* **Selected passage**:
----

An interesting development was the return of higher floods at the end of the Old Kingdom and during the First Intermediate Period, as evidenced by the building of large stone walls that served as a platform on which the floors of lighter structures could be lifted as high as 92.7 m ASL. Analysis of the accumulated layers has proved, however, that even this floor level was flooded several times by the swollen river despite being above the height of the average floods.
The floor was subsequently raised by another 40 cm, to a height of 93.1 m ASL. At this level, the settlement buildings no longer show any trace of inundation. During the last construction phase, but still before the beginning of the Middle Kingdom, the residential level was raised one last time, to 93.7 m ASL; here, too, there are no traces of flood damage.19 Archaeological data thus indicate that the island settlement changed dramatically over time, depending on the height of the Nile when a given phase was founded. The pattern of these changes corresponds, of course, with the common long-term trend in the height of the yearly Nile floods.
As we have seen, evidence from Elephantine Island and the Palermo Stone points to more or less constant average flood levels during the Third to Fifth Dynasties. This brings us back to the question of how and where the height of flood levels was measured. In the Memphite region this may have been done by measuring the height of the water surface above the inundated area of the floodplain, possibly using a static measuring gauge built at a designated site. If point zero on the scale indicated a fixed height in the surrounding terrain (the Nile alluvium), the flood water level could then have been measured from this point. Since the average height of flood levels during the Third to Fifth Dynasties was practically constant, we can infer that there was no considerable increase in the amount of alluvium over this period (approximately 350 years). If that was the case, it follows that the absolute height of flood levels would have decreased over time.
Fig. 2.4. Elephantine settlement drift throughout the Old Kingdom provides ample evidence for the fluctuation of the annual Nile floods and their diminishing impact toward the end of the Old Kingdom. (M. Bárta)

----

* **Data excerpt**:
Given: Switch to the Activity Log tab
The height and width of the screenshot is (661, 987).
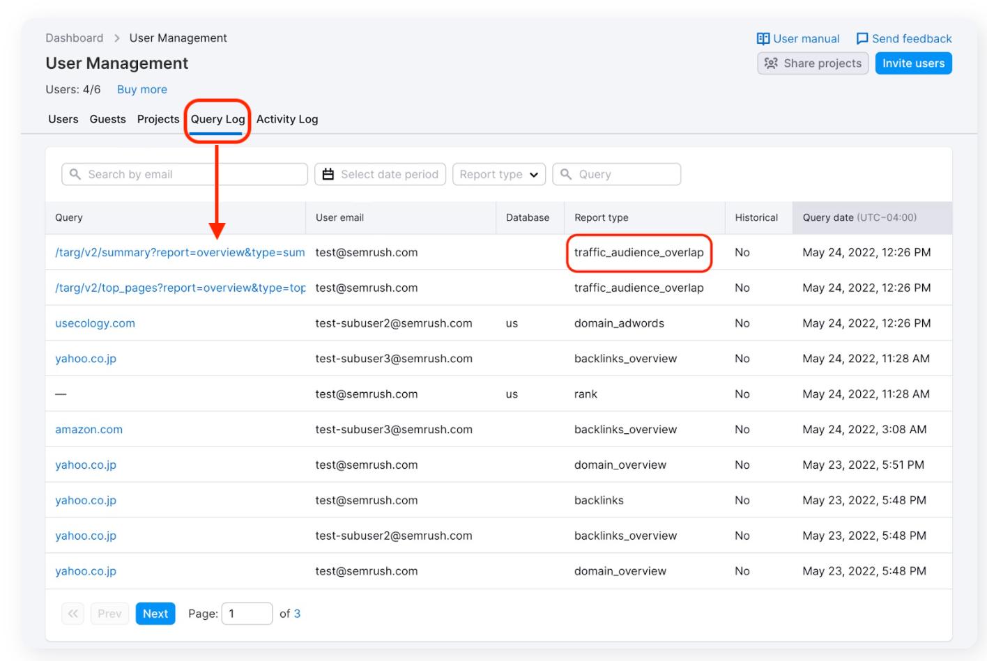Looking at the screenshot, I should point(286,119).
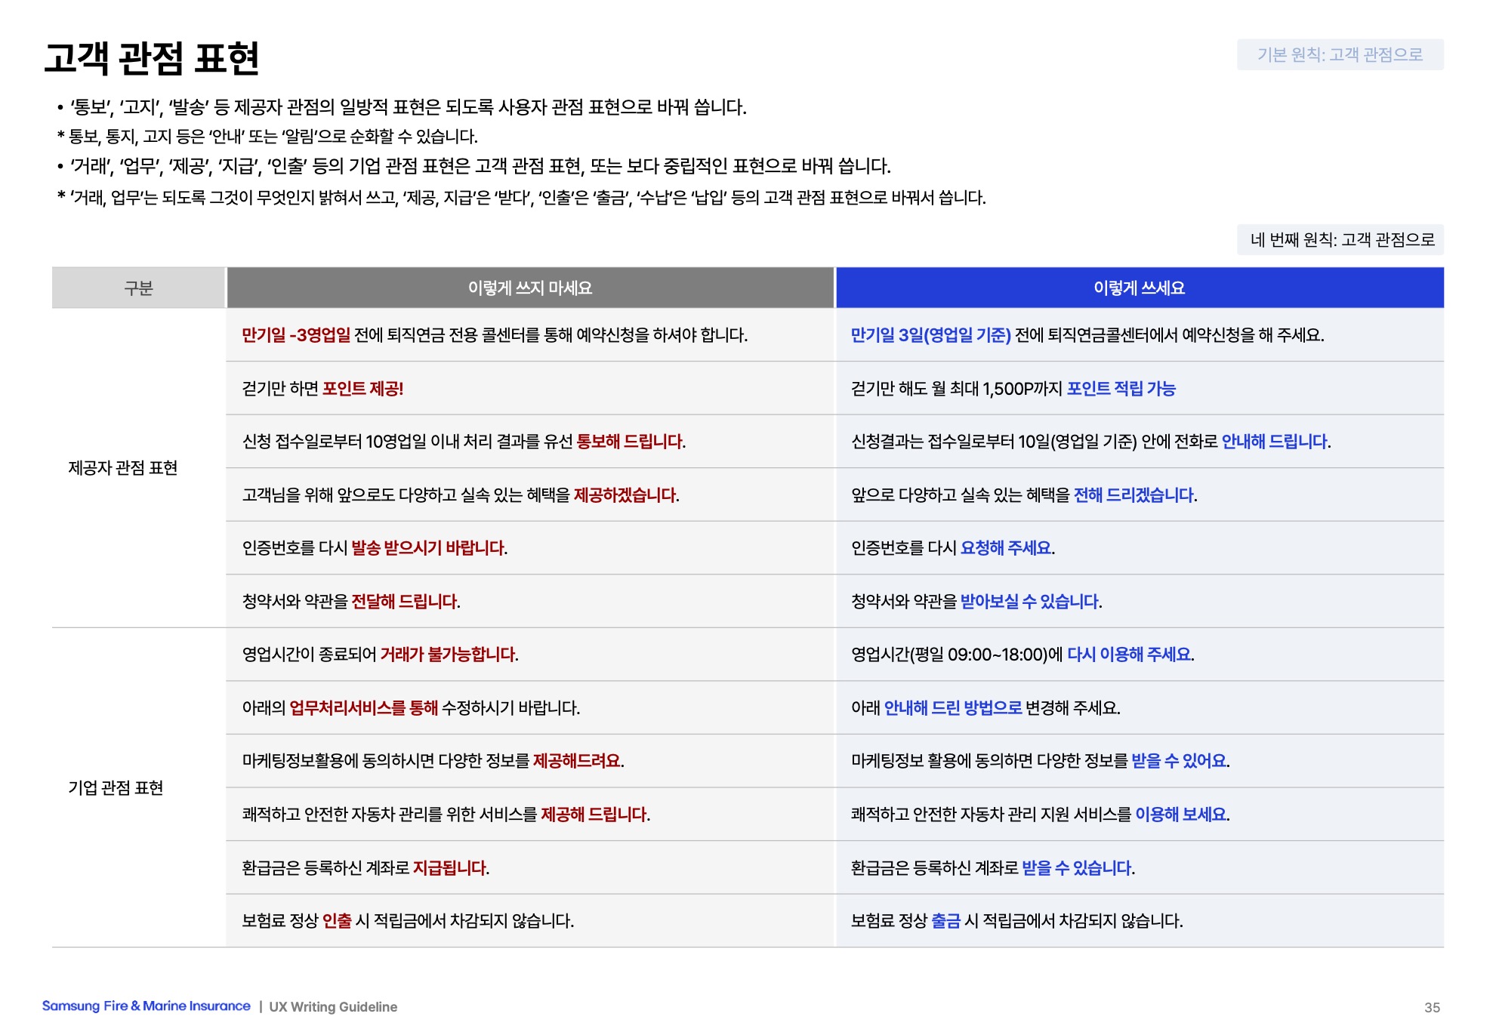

----

* **Stated exercise 1**: Retype the Nile flood passage, everything from "Fig. 2.4. Elephantine" down to "Kingdom. (M. Bárta)".
* **Stated exercise 2**: According to the Nile flood passage, to what height was the residential level raised during the last construction phase before the Middle Kingdom?
The lines come from a different source than the Nile flood passage.

* **Correct result 1**:
Fig. 2.4. Elephantine settlement drift throughout the Old Kingdom provides ample evidence for the fluctuation of the annual Nile floods and their diminishing impact toward the end of the Old Kingdom. (M. Bárta)

* **Correct result 2**: 93.7 m ASL